Many experienced IT system administrators will be angry if you create snapshots for a production VM because of the inefficiencies and management complexities outlined above. A VM without snapshots might exist of simply two files, the configuration and the VMDK virtual disk. A VM with snapshots can easily consist of dozens to hundreds of files. Naturally all these inefficiencies add up and slow down the server. They make managing the VM data structures too complicated and error prone. It’s best and most efficient not to use VMware snapshots on production system for these reasons.
Why exactly is a VMware Snapshot and the AutoProtect Feature not recommended as a VMware Backup?
Backing up a virtual machine is a much more complete and reliable process than simply taking a snapshot. First of all, snapshots change the VM itself because they introduce new dependencies, whereas a VMware Backup does not. More files are created when a snapshot is added, and VMware starts writing disk changes to different files, etc. If any file gets corrupted or lost, the entire virtual machine becomes damaged. Snapshots are almost always stored on the same disk; hence, a simple disk failure will also affect the snapshot. Nevertheless, even if just a snapshot gets damaged and the original files are OK, in either case the VM is broken.

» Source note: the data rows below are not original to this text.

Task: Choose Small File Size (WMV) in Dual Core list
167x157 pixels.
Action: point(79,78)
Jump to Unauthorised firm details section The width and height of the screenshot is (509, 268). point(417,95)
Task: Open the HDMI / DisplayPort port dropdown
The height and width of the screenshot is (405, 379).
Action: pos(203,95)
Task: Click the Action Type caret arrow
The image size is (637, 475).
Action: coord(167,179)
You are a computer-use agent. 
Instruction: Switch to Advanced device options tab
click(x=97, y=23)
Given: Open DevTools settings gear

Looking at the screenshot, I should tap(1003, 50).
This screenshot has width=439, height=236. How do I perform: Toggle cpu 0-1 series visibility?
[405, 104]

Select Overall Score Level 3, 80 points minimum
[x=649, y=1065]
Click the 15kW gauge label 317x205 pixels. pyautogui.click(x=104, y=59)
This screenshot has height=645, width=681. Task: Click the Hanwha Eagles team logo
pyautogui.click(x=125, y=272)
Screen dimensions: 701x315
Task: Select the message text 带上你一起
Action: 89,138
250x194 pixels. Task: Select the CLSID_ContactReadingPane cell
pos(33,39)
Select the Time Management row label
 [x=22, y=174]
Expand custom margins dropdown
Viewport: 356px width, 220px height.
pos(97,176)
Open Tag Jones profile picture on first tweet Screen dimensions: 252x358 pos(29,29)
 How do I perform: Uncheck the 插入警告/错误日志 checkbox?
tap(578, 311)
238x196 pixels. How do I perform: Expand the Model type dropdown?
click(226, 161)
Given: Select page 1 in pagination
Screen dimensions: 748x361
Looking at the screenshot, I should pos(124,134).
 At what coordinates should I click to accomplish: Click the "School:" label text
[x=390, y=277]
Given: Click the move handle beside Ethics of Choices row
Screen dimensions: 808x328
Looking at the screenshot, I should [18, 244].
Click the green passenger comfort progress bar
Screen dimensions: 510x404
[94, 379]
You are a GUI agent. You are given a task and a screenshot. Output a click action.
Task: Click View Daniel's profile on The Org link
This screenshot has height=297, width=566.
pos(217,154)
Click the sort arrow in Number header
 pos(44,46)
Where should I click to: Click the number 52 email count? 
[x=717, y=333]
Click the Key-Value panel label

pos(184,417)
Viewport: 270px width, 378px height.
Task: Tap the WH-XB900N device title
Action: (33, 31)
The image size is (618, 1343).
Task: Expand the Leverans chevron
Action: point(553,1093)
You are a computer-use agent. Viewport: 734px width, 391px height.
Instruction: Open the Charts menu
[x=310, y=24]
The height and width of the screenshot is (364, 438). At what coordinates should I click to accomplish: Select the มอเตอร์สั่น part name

A VMware backup uses separate storage, ideally somewhere else on a different device or in a cloud account. It protects from all kinds of failures: hardware, software, malware, operating system faults, and accidental or even intentional damage done by disgruntled employees, for example. By taking reliable copies of all bits of information that are needed to restore the virtual machine, the VMware backup contains a complete set of everything that is needed to rebuild the VM on any VMware host, such as the virtual machine configuration, virtual disks, and all snapshots belonging to the VM.
VMware Backup Advantages over Snapshots
An automated live VMware Backup is technically superior and much more reliable than a snapshot. VMware backups can be taken while the VM is running or when it is shut down, either way works without problems. You can restore VMware Backups and the restored VM can be set up to be a clone of the original, so you can compare side-by-side. VMware Backups have no impact on performance once the backup is finished, unlike snapshots which slow down every disk access of the VM once they are created. Another important effect of snapshots is that VMware-internal tracing files are written to disk very often to track snapshot bitmaps and in the case of SSDs, this may lead to faster wear and tear and hence disk failure.
What is the Recommended Strategy?
Snapshots are great for their intended purpose: software and operating system testing. Apart from that, using them is most likely not a good idea, especially on production systems. Important production VMs should be protected by a good VMware backup solution so that you can restore the VM reliably on any host, no matter what happens, without affecting the virtual machine host’s performance in the long term or complicating its management. VMware backup software helps keep the VMware data store lean and efficient, and VMs run at peak performance without overhead. Snapshots affect performance negatively, make storage management more complicated, increase error potential, significantly reduce the number of VMs your host can reliably serve, and are hence not recommended for backup purposes.